KEY POINTS:
The market is at its most expensive since 1987 and investors should expect much lower share returns this year, says the country's largest managed fund.
And AMP Capital Investors investment strategy chief Leo Krippner said investors should not take "stellar" returns for granted.
While AMP had forecast local shares would do it tough late last year "it turns out they beat international shares hands down".
"One of the reasons for that was we had strong merger and acquisition activity."
The firm's New Zealand equities investments put in "a raging performance", returning 13.7 per cent over the December quarter and 36 per cent for the year.
AMP forecast a 10 per cent annual return from such investments this year.
One reason for the more modest outlook was AMP's forecast the economy would grow 2 per cent against 3 per cent for the rest of the world.
Also, the market is now very expensive.
The sharemarket is trading at an overall price-to-earnings (p/e) ratio of 17 times. "Basically, it's at a post-1987 peak.

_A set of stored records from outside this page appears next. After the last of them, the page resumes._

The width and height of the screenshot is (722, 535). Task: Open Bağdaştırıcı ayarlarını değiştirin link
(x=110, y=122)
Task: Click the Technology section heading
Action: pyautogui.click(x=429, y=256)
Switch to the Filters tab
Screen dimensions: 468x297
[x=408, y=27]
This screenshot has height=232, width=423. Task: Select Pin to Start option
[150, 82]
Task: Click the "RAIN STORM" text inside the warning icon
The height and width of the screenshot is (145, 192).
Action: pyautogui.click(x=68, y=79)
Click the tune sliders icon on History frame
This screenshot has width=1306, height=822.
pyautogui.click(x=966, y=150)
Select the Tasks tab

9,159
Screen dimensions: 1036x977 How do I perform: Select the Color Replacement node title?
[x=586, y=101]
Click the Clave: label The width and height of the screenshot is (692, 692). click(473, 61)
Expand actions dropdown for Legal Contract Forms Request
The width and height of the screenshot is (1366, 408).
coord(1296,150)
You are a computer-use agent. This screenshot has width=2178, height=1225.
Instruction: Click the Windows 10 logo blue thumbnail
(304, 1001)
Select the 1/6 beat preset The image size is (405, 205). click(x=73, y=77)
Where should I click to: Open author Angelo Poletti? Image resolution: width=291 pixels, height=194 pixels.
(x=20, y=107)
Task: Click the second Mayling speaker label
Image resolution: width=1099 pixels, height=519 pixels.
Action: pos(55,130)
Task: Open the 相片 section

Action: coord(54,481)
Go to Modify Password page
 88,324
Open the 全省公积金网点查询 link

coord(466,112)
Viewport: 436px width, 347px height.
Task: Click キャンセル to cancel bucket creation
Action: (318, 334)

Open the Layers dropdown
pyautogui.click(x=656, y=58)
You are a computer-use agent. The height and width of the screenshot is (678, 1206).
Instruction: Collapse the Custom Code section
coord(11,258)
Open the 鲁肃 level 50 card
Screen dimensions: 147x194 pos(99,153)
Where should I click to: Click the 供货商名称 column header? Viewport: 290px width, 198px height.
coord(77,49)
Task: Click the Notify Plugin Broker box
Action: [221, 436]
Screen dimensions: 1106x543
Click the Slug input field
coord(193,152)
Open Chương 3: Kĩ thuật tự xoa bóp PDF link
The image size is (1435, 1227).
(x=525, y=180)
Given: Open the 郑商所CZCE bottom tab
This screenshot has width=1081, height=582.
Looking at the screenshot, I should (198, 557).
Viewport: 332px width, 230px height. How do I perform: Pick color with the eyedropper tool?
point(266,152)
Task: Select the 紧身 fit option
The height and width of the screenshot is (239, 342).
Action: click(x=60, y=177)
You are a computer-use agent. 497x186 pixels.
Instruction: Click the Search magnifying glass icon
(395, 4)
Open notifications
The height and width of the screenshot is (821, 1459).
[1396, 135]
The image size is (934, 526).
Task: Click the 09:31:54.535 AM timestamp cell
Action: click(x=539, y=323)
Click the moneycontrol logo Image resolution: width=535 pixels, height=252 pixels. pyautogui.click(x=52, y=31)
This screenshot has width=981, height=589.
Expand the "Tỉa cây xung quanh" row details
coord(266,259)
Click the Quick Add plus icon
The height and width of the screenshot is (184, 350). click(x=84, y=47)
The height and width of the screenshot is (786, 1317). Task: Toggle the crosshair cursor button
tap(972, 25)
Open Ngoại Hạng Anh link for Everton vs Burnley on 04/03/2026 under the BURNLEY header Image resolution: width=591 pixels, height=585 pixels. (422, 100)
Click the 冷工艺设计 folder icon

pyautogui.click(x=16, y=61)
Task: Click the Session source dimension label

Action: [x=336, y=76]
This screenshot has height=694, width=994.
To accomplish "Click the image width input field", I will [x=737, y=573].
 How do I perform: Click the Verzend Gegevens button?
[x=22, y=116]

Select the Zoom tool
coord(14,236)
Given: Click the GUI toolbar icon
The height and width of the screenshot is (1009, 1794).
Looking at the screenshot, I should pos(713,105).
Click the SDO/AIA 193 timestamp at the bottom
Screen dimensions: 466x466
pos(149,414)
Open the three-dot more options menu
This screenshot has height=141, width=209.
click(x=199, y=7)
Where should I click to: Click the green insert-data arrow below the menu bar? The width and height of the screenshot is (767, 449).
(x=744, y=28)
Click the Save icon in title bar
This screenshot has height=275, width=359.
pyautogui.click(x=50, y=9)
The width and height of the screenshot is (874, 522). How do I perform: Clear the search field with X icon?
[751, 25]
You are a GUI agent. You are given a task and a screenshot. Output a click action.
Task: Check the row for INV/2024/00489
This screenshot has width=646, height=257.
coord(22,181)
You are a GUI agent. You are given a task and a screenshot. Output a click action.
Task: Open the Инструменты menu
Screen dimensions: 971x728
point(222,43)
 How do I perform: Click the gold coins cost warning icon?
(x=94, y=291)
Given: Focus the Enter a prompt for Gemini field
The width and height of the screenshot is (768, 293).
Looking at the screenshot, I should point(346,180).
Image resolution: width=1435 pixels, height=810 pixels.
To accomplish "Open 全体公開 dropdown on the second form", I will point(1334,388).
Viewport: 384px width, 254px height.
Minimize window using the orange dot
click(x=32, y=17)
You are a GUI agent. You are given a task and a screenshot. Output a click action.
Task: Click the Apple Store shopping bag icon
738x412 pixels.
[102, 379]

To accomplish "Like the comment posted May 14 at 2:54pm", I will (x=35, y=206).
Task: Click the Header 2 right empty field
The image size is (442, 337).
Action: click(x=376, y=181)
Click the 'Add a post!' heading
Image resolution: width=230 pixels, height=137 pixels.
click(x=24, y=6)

"It shows investors are paying a lot for the earnings in New Zealand companies at the moment.
"The strong run we have had over the last quarter has taken it into territory that does look like it might be a little bit stretched."
Paul Richardson of BT Funds Management agreed, saying a recent survey of local fund managers showed most believed the market was expensive and expected lower returns.
First NZ Capital research manager Barry Lindsay said his firm also agreed with AMP's analysis: "This is no longer a cheap equity market and better opportunities for new investment dollars may lie elsewhere.
"The world market, excluding Japan, is trading at a p/e of 14.5. It raises questions as to why New Zealand is trading on average at a premium in p/e terms to the rest of the world."